### CONSIGNE 1
Recopiez fidèlement le passage du texte sur Bruce Chatwin allant de « Bruce Chatwin (Dronfield, près » à « migratoire des oiseaux. ».
### CONSIGNE 2
Prolongez le texte sur Bruce Chatwin en reprenant juste après sa dernière phrase.

### TEXTE PROPOSÉ
────────────────────
Bruce Chatwin (Dronfield, près de Sheffield dans le Yorkshire, 1940 – Nice, 1989),
les affres et les obsessions d’un collectionneur : voyager et / ou collectionner.
Voyager dans les terres lointaines
Difficile de parler de collections sans évoquer la figure de l’écrivain anglais
Bruce Chatwin, surtout connu pour ses récits de voyages et pour ses interrogations sur l’origine des hommes, sur leur évolution et sur leur soif de mobilité, comparable, selon lui, à l’instinct migratoire des oiseaux.
« Pourquoi les hommes ne peuvent-il tenir en place ? », se demande sans cesse Chatwin dans
Le chant des pistes (Grasset, Paris, 1988), consacré à l’étude des « itinéraires chantés », les fameux « songlines » des aborigènes australiens, à savoir les « sentiers » légendaires faisant simultanément office de chansons et de sites sacrés. Ce curieux récit de type philosophico-anthropologique est mâtiné de notes de voyage diverses, accumulées dans des dizaines de carnets moleskines qui accompagnèrent son auteur dans ses errances dans le monde entier. Chacune de ces « notes » constitue un écho aux questions posées par le voyageur marcheur.
────────────────────
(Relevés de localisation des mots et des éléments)
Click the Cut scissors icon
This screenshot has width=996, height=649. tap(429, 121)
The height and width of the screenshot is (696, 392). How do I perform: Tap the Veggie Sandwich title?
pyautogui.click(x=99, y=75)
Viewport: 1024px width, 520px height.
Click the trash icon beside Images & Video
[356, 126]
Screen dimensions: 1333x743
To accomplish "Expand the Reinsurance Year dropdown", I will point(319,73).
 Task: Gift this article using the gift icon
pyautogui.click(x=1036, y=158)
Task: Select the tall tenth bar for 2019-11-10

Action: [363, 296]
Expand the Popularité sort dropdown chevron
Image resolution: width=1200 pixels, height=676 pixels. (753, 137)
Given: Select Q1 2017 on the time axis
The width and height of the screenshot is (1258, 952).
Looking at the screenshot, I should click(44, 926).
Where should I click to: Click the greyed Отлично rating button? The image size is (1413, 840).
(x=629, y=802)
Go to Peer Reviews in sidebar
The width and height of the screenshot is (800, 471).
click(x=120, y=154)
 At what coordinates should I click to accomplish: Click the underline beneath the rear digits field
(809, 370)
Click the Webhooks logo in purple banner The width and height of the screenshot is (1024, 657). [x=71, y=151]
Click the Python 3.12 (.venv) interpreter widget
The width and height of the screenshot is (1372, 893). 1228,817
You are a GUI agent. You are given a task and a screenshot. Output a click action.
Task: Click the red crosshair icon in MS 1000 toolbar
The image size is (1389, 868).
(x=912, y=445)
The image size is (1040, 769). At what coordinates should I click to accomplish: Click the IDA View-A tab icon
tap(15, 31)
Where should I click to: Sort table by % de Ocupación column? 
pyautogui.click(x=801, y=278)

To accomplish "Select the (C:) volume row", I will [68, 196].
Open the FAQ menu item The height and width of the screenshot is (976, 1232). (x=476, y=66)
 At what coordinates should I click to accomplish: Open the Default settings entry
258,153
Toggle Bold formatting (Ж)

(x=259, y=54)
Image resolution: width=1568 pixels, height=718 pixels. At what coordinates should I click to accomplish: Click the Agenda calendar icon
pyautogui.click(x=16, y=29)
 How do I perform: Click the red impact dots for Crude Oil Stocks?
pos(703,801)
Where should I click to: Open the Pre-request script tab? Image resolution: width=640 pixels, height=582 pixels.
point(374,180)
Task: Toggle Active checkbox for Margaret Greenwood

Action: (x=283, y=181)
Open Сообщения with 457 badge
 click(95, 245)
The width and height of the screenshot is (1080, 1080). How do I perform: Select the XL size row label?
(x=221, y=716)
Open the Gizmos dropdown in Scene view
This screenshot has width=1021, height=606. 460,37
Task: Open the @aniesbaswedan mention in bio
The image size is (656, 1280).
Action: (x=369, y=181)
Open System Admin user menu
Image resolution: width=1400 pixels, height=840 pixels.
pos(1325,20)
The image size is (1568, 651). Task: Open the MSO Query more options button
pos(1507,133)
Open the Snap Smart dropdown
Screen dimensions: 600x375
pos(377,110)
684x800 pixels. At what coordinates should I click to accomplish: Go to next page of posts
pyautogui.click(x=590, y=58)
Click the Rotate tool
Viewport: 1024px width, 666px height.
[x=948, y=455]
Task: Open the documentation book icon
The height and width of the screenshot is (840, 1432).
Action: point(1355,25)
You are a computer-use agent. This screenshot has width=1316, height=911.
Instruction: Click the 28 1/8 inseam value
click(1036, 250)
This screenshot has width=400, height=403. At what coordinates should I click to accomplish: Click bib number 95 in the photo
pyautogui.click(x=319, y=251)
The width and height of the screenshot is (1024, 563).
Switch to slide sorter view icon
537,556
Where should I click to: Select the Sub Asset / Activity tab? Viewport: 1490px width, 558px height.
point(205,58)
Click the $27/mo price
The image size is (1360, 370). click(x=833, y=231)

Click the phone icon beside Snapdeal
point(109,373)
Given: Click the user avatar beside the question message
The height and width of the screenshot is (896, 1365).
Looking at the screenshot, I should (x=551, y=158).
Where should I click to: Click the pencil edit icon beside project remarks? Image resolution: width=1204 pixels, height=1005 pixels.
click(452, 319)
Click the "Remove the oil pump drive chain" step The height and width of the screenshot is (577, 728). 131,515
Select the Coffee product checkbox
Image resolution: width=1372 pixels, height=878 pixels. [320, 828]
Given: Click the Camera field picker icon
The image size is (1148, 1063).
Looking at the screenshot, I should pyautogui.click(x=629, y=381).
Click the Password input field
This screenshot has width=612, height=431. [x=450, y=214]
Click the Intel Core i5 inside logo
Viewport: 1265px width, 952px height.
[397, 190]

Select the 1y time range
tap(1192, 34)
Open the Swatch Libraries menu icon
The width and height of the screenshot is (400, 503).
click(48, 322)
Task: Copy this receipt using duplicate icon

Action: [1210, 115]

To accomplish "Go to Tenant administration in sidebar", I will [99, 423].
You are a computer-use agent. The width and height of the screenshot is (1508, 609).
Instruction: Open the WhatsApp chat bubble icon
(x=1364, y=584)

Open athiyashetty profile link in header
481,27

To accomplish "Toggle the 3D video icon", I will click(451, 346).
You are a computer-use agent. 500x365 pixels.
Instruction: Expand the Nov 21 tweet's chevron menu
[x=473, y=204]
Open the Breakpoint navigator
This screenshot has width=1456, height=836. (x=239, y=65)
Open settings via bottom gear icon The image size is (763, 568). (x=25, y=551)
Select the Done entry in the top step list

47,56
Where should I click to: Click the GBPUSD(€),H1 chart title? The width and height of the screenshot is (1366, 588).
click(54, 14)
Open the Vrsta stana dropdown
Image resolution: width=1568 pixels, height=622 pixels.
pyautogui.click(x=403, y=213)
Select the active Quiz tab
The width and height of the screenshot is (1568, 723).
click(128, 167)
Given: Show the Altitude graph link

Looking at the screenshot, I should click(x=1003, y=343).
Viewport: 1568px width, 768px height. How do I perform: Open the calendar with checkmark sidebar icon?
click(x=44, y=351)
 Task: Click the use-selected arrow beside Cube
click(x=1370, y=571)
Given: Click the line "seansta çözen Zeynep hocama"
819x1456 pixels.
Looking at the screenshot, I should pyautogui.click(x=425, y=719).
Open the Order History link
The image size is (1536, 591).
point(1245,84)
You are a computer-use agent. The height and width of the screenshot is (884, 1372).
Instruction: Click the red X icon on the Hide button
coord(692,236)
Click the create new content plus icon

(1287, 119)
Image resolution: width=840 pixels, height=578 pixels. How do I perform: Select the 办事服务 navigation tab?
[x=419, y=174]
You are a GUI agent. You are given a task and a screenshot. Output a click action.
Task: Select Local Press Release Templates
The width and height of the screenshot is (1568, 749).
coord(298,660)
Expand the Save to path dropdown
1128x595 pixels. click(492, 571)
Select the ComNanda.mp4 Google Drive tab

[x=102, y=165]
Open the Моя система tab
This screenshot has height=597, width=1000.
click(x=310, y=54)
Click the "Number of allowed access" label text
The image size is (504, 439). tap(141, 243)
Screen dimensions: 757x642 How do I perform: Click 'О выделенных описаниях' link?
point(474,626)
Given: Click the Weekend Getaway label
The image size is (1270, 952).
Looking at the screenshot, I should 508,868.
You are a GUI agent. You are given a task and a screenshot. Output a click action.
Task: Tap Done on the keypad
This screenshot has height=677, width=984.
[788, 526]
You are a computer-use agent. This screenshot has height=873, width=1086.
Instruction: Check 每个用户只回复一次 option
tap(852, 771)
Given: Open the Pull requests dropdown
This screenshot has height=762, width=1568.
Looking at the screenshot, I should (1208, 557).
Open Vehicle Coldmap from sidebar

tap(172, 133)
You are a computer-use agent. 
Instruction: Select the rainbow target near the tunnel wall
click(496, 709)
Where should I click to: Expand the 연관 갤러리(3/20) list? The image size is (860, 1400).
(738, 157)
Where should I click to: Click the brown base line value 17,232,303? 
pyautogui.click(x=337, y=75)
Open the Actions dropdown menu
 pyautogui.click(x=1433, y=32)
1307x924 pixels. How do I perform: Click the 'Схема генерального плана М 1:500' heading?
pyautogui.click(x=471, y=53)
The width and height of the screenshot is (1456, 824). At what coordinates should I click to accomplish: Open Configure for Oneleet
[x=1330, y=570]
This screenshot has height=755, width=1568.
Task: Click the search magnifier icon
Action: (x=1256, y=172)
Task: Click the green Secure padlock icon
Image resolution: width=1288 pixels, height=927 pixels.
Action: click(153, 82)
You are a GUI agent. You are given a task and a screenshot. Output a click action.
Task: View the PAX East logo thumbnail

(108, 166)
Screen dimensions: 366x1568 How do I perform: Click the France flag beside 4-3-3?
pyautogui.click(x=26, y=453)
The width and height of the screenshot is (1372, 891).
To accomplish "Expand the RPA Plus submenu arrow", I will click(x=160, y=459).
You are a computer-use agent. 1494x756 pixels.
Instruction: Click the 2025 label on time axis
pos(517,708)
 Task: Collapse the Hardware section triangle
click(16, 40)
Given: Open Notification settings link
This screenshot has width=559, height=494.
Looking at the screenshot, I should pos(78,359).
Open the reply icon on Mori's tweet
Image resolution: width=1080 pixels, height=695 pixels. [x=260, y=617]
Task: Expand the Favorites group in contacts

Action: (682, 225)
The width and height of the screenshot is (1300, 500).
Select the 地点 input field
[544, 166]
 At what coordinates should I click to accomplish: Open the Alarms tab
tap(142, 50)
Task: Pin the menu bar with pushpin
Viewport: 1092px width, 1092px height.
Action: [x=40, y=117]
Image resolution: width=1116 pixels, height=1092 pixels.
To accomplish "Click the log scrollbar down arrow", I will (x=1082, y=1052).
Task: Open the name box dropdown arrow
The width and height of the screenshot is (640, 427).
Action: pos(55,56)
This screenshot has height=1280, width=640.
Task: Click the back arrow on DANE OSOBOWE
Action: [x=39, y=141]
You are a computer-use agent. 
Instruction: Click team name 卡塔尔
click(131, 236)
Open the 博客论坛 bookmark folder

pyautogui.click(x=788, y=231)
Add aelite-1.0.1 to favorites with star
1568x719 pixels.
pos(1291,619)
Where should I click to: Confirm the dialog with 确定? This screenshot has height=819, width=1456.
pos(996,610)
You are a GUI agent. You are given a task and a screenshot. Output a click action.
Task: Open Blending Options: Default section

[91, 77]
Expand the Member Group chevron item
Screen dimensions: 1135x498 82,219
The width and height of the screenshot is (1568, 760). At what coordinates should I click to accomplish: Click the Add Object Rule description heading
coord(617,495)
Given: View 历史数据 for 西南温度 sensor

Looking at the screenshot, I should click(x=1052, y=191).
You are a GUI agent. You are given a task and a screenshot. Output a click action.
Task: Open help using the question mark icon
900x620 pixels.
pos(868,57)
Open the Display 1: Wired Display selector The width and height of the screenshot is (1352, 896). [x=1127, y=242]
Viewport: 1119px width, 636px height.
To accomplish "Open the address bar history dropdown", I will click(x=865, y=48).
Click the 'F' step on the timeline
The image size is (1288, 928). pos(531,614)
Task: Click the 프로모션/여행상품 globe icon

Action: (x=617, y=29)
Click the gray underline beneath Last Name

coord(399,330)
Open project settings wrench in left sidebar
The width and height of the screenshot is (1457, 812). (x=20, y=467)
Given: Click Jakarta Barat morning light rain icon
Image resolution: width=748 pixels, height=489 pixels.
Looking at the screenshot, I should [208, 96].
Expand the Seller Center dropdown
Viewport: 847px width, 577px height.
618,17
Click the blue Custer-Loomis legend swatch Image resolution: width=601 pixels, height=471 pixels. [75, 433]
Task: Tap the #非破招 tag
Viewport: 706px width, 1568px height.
────────────────────
### RÉPONSE ATTENDUE 1
Bruce Chatwin (Dronfield, près de Sheffield dans le Yorkshire, 1940 – Nice, 1989),
les affres et les obsessions d’un collectionneur : voyager et / ou collectionner.
Voyager dans les terres lointaines
Difficile de parler de collections sans évoquer la figure de l’écrivain anglais
Bruce Chatwin, surtout connu pour ses récits de voyages et pour ses interrogations sur l’origine des hommes, sur leur évolution et sur leur soif de mobilité, comparable, selon lui, à l’instinct migratoire des oiseaux.

### RÉPONSE ATTENDUE 2
Selon l’auteur anglais,
« notre cerveau dispose d’un système d’information qui nous ordonne de prendre la route et là réside la cause essentielle de notre besoin de bouger. » (
Anatomie de l’errance, Le Livre de Poche, Biblio, Paris, 1996).
Davantage encore :
« [Werner Herzog] et moi croyons que la marche n’est pas une simple thérapeutique mais une activité poétique qui peut guérir le monde de ses maux. Il résume sa position en une déclaration définitive : "La marche est une vertu, le tourisme un péché mortel" », écrit Bruce Chatwin dans une note intitulée
« Werner Herzog au Ghana », dans laquelle il évoque sa rencontre avec le cinéaste allemand (Bruce Chatwin,
Qu’est-ce que je fais là, Le Livre de Poche, Biblio, Grasset, Paris, 1991, p. 181).
L’anecdote suivante illustre parfaitement cette idée.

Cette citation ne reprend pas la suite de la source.